Acredito, que as instituições são necessárias ao campo analítico como os partidos políticos o são para a polis. Na ausência deles caímos nas seitas que , por definição, só podem ser autoritárias, onde há uma identificação absoluta entre o líder e o lugar que ele ocupa. Em toda instituição totalitária as instâncias de poder, da lei e do saber estão confundidas. O mesmo acontece com as sociedades totalitárias preocupadas em negar suas divisões sejam elas internas ao social ou internas ao poder. A simples existência de partidos e instituições ( e insisto aqui no plural) são marcas de uma divisão e é nesse sentido que elas são importantes. Mas isso obviamente não basta. É ainda preciso tornar nossas instituições analíticas mais democráticas, produtivas e criativas.

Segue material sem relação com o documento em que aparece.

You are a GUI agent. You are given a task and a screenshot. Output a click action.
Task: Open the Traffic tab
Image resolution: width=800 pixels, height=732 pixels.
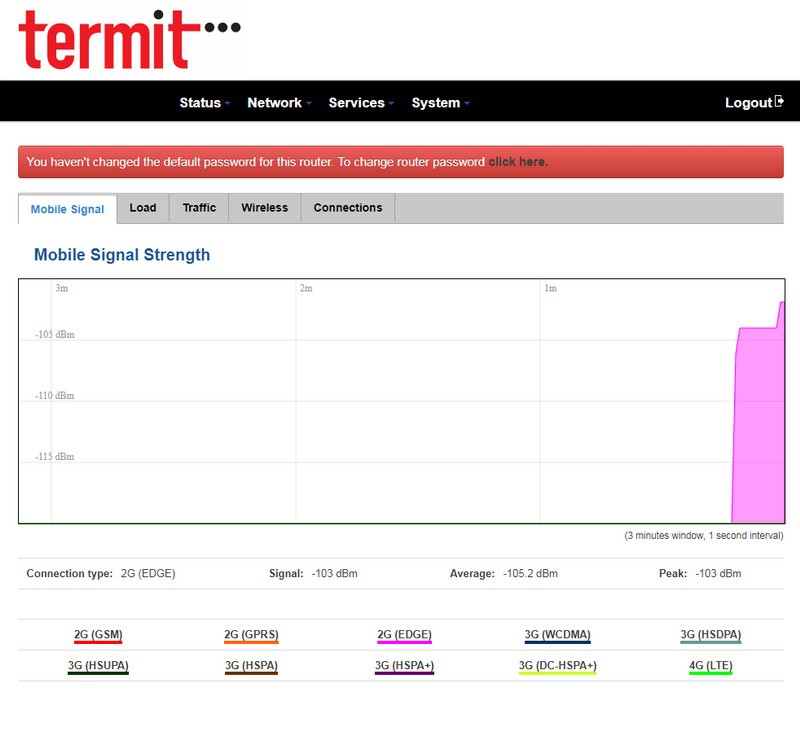199,208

Em nossas sociedades contemporâneas a possibilidade de instalar instituições " mais fraternas" torna-se cada vez mais necessária, na medida em que a radicalização do individualismo acentua a rivalidade, inveja e competição. O desafio, que vejo, é o de deixar espaço para a afirmação da singularidade, exercício da autoria que remeta à uma produção fundamentada na clínica, experiência própria e intransferível e ao mesmo tempo passível de reconhecimento. Nesse contexto espero que se torne possível a pluralidade teórica e talvez nos seja possível nos reunirmos em instituições onde, de fato, o "desejo de analista" venha a ser mais forte que o de mestria.
Outra coisa que, apesar dos pesares, me faz defender a existência das instituições é o internacionalismo que possibilitam, ou deveriam possibilitar. Quando falo em internacionalismo, não estou falando numa sede e suas filiais espalhadas pelo mundo como muitas vezes, infelizmente, ainda é o caso e sim num internacionalismo que, de fato, venha a permitir a livre circulação de idéias e transferências que, como bem sabemos, não conhecem fronteiras. Caso contrário , temo que caíamos no perigo das psicanálises nacionais e, a meu ver, o pior internacionalismo ainda é de longe preferível ao melhor dos nacionalismos.
Ao afirmar isso é óbvio que não espero que os Estados Gerais venham a se transformar numa nova instituição, o que aliás em nenhum momento foi cogitado. A meu ver a proposta dos Estados Gerais de dar voz a que analistas de várias partes do mundo e de várias filiações para que pudessem falar em nome próprio foi plenamente alcançado. Daqui para a frente caberá a todos nós que deles participaram criar, como dizíamos antigamente, 2, 3 Vietnãs, ou seja várias reuniões internacionais onde, cada vez mais, analistas de diferentes filiações, línguas e culturas possam se ouvir e comunicar, abolindo cada vez mais as trincheiras e englobando, eu espero o mais rapidamente possível, analistas de países e línguas que estiveram ausentes desses Estados Gerais: Este Europeu, países africanos e do Oriente Médio. Só assim poderemos realmente dar hospitalidade ao estrangeiro que é a função primeira do analista.
E para terminar gostaria ainda de agredecer ao embaixador Uribe e ao professor Derrida pelas maravilhosas conferências com as quais nos brindaram e mais uma vez a René Major, Elisabeth Roudinesco e tantos outros que tornaram essa experiência possível.